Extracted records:
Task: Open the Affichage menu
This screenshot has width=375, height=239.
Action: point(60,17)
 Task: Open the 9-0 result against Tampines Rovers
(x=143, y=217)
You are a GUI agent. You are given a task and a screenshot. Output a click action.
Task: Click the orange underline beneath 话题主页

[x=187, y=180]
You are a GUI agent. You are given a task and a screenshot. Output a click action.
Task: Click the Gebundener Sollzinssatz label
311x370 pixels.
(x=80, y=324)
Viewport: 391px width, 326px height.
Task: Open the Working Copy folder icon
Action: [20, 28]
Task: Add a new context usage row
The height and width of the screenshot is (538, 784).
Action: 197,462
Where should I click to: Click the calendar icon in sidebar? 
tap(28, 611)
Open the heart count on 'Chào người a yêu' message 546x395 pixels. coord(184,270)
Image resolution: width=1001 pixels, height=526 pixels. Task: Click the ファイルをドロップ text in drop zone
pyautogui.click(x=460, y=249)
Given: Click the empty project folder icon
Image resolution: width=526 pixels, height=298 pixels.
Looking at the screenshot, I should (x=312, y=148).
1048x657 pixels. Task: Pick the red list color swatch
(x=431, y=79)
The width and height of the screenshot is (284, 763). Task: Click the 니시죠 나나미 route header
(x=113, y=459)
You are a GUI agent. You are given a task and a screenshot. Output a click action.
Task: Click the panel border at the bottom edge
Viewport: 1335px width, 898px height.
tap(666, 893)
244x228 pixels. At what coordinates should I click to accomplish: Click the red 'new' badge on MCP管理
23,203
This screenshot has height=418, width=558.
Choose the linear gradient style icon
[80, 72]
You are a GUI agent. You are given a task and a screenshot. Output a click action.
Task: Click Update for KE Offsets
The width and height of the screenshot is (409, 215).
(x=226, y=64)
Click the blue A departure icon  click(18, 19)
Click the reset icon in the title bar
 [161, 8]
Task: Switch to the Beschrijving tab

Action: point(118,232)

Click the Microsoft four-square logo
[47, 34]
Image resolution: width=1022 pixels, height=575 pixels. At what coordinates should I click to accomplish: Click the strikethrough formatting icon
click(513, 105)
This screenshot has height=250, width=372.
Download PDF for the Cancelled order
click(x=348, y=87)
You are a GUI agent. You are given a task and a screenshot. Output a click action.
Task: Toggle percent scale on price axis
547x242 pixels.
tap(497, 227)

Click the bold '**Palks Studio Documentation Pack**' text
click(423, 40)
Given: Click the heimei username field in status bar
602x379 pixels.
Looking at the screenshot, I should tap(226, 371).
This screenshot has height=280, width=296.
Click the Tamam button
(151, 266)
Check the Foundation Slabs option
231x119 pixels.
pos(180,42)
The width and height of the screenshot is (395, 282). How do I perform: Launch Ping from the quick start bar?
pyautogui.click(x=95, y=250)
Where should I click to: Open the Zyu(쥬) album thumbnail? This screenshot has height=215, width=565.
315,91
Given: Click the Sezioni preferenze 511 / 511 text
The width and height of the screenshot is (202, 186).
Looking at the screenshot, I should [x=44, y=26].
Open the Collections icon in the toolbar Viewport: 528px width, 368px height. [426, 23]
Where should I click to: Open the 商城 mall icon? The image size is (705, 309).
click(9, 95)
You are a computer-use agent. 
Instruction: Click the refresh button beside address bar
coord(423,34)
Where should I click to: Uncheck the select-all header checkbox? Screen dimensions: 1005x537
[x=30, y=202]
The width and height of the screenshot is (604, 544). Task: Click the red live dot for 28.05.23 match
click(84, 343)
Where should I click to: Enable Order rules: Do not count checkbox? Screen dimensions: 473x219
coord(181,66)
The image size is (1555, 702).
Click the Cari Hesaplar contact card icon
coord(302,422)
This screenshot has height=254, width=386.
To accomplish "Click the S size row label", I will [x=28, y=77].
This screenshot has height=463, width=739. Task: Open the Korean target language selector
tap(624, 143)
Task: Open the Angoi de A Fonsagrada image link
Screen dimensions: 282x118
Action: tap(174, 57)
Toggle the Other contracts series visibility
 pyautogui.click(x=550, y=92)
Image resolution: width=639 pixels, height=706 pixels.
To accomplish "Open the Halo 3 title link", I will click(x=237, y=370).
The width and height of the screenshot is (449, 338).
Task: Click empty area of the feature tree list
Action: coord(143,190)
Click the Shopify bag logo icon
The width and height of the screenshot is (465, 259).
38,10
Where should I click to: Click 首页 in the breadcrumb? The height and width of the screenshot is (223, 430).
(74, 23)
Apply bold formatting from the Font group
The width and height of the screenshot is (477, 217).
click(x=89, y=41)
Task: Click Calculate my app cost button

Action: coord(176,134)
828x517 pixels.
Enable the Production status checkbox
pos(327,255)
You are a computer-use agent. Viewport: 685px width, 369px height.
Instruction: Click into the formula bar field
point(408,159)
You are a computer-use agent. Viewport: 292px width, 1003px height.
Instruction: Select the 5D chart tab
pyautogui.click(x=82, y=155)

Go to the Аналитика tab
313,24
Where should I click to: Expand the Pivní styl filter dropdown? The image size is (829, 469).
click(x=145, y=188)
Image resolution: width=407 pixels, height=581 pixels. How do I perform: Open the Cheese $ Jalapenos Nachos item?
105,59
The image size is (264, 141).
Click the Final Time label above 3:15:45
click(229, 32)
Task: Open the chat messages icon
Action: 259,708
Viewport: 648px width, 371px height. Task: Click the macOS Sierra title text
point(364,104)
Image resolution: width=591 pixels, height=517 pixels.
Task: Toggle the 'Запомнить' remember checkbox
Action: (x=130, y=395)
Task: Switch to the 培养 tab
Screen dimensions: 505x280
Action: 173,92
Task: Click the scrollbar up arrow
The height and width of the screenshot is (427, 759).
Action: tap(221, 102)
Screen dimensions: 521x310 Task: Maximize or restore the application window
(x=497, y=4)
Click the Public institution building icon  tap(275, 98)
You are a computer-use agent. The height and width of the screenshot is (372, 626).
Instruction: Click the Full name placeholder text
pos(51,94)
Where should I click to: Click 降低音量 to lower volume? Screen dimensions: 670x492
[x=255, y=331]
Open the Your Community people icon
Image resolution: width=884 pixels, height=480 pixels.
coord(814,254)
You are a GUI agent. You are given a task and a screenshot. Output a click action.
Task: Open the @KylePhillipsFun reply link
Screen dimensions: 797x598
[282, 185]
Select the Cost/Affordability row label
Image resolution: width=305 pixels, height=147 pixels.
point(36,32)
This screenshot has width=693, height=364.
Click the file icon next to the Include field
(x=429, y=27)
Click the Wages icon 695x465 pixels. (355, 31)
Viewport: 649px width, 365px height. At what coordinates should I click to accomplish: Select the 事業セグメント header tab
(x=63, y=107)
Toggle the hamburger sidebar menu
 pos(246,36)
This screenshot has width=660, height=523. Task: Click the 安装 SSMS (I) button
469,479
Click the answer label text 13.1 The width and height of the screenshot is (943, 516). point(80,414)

## What you have to do
Could you write out all the records exactly, please?

## Result
Task: Open the Affichage menu
This screenshot has width=375, height=239.
Action: point(60,17)
 Task: Open the 9-0 result against Tampines Rovers
(x=143, y=217)
You are a GUI agent. You are given a task and a screenshot. Output a click action.
Task: Click the orange underline beneath 话题主页

[x=187, y=180]
You are a GUI agent. You are given a task and a screenshot. Output a click action.
Task: Click the Gebundener Sollzinssatz label
311x370 pixels.
(x=80, y=324)
Viewport: 391px width, 326px height.
Task: Open the Working Copy folder icon
Action: [20, 28]
Task: Add a new context usage row
The height and width of the screenshot is (538, 784).
Action: 197,462
Where should I click to: Click the calendar icon in sidebar? 
tap(28, 611)
Open the heart count on 'Chào người a yêu' message 546x395 pixels. coord(184,270)
Image resolution: width=1001 pixels, height=526 pixels. Task: Click the ファイルをドロップ text in drop zone
pyautogui.click(x=460, y=249)
Given: Click the empty project folder icon
Image resolution: width=526 pixels, height=298 pixels.
Looking at the screenshot, I should (x=312, y=148).
1048x657 pixels. Task: Pick the red list color swatch
(x=431, y=79)
The width and height of the screenshot is (284, 763). Task: Click the 니시죠 나나미 route header
(x=113, y=459)
You are a GUI agent. You are given a task and a screenshot. Output a click action.
Task: Click the panel border at the bottom edge
Viewport: 1335px width, 898px height.
tap(666, 893)
244x228 pixels. At what coordinates should I click to accomplish: Click the red 'new' badge on MCP管理
23,203
This screenshot has height=418, width=558.
Choose the linear gradient style icon
[80, 72]
You are a GUI agent. You are given a task and a screenshot. Output a click action.
Task: Click Update for KE Offsets
The width and height of the screenshot is (409, 215).
(x=226, y=64)
Click the blue A departure icon  click(18, 19)
Click the reset icon in the title bar
 [161, 8]
Task: Switch to the Beschrijving tab

Action: point(118,232)

Click the Microsoft four-square logo
[47, 34]
Image resolution: width=1022 pixels, height=575 pixels. At what coordinates should I click to accomplish: Click the strikethrough formatting icon
click(513, 105)
This screenshot has height=250, width=372.
Download PDF for the Cancelled order
click(x=348, y=87)
You are a GUI agent. You are given a task and a screenshot. Output a click action.
Task: Toggle percent scale on price axis
547x242 pixels.
tap(497, 227)

Click the bold '**Palks Studio Documentation Pack**' text
click(423, 40)
Given: Click the heimei username field in status bar
602x379 pixels.
Looking at the screenshot, I should tap(226, 371).
This screenshot has height=280, width=296.
Click the Tamam button
(151, 266)
Check the Foundation Slabs option
231x119 pixels.
pos(180,42)
The width and height of the screenshot is (395, 282). How do I perform: Launch Ping from the quick start bar?
pyautogui.click(x=95, y=250)
Where should I click to: Open the Zyu(쥬) album thumbnail? This screenshot has height=215, width=565.
315,91
Given: Click the Sezioni preferenze 511 / 511 text
The width and height of the screenshot is (202, 186).
Looking at the screenshot, I should [x=44, y=26].
Open the Collections icon in the toolbar Viewport: 528px width, 368px height. [426, 23]
Where should I click to: Open the 商城 mall icon? The image size is (705, 309).
click(9, 95)
You are a computer-use agent. 
Instruction: Click the refresh button beside address bar
coord(423,34)
Where should I click to: Uncheck the select-all header checkbox? Screen dimensions: 1005x537
[x=30, y=202]
The width and height of the screenshot is (604, 544). Task: Click the red live dot for 28.05.23 match
click(84, 343)
Where should I click to: Enable Order rules: Do not count checkbox? Screen dimensions: 473x219
coord(181,66)
The image size is (1555, 702).
Click the Cari Hesaplar contact card icon
coord(302,422)
This screenshot has height=254, width=386.
To accomplish "Click the S size row label", I will [x=28, y=77].
This screenshot has height=463, width=739. Task: Open the Korean target language selector
tap(624, 143)
Task: Open the Angoi de A Fonsagrada image link
Screen dimensions: 282x118
Action: tap(174, 57)
Toggle the Other contracts series visibility
 pyautogui.click(x=550, y=92)
Image resolution: width=639 pixels, height=706 pixels.
To accomplish "Open the Halo 3 title link", I will click(x=237, y=370).
The width and height of the screenshot is (449, 338).
Task: Click empty area of the feature tree list
Action: coord(143,190)
Click the Shopify bag logo icon
The width and height of the screenshot is (465, 259).
38,10
Where should I click to: Click 首页 in the breadcrumb? The height and width of the screenshot is (223, 430).
(74, 23)
Apply bold formatting from the Font group
The width and height of the screenshot is (477, 217).
click(x=89, y=41)
Task: Click Calculate my app cost button

Action: coord(176,134)
828x517 pixels.
Enable the Production status checkbox
pos(327,255)
You are a computer-use agent. Viewport: 685px width, 369px height.
Instruction: Click into the formula bar field
point(408,159)
You are a computer-use agent. Viewport: 292px width, 1003px height.
Instruction: Select the 5D chart tab
pyautogui.click(x=82, y=155)

Go to the Аналитика tab
313,24
Where should I click to: Expand the Pivní styl filter dropdown? The image size is (829, 469).
click(x=145, y=188)
Image resolution: width=407 pixels, height=581 pixels. How do I perform: Open the Cheese $ Jalapenos Nachos item?
105,59
The image size is (264, 141).
Click the Final Time label above 3:15:45
click(229, 32)
Task: Open the chat messages icon
Action: 259,708
Viewport: 648px width, 371px height. Task: Click the macOS Sierra title text
point(364,104)
Image resolution: width=591 pixels, height=517 pixels.
Task: Toggle the 'Запомнить' remember checkbox
Action: (x=130, y=395)
Task: Switch to the 培养 tab
Screen dimensions: 505x280
Action: 173,92
Task: Click the scrollbar up arrow
The height and width of the screenshot is (427, 759).
Action: tap(221, 102)
Screen dimensions: 521x310 Task: Maximize or restore the application window
(x=497, y=4)
Click the Public institution building icon  tap(275, 98)
You are a computer-use agent. The height and width of the screenshot is (372, 626).
Instruction: Click the Full name placeholder text
pos(51,94)
Where should I click to: Click 降低音量 to lower volume? Screen dimensions: 670x492
[x=255, y=331]
Open the Your Community people icon
Image resolution: width=884 pixels, height=480 pixels.
coord(814,254)
You are a GUI agent. You are given a task and a screenshot. Output a click action.
Task: Open the @KylePhillipsFun reply link
Screen dimensions: 797x598
[282, 185]
Select the Cost/Affordability row label
Image resolution: width=305 pixels, height=147 pixels.
point(36,32)
This screenshot has width=693, height=364.
Click the file icon next to the Include field
(x=429, y=27)
Click the Wages icon 695x465 pixels. (355, 31)
Viewport: 649px width, 365px height. At what coordinates should I click to accomplish: Select the 事業セグメント header tab
(x=63, y=107)
Toggle the hamburger sidebar menu
 pos(246,36)
This screenshot has width=660, height=523. Task: Click the 安装 SSMS (I) button
469,479
Click the answer label text 13.1 The width and height of the screenshot is (943, 516). point(80,414)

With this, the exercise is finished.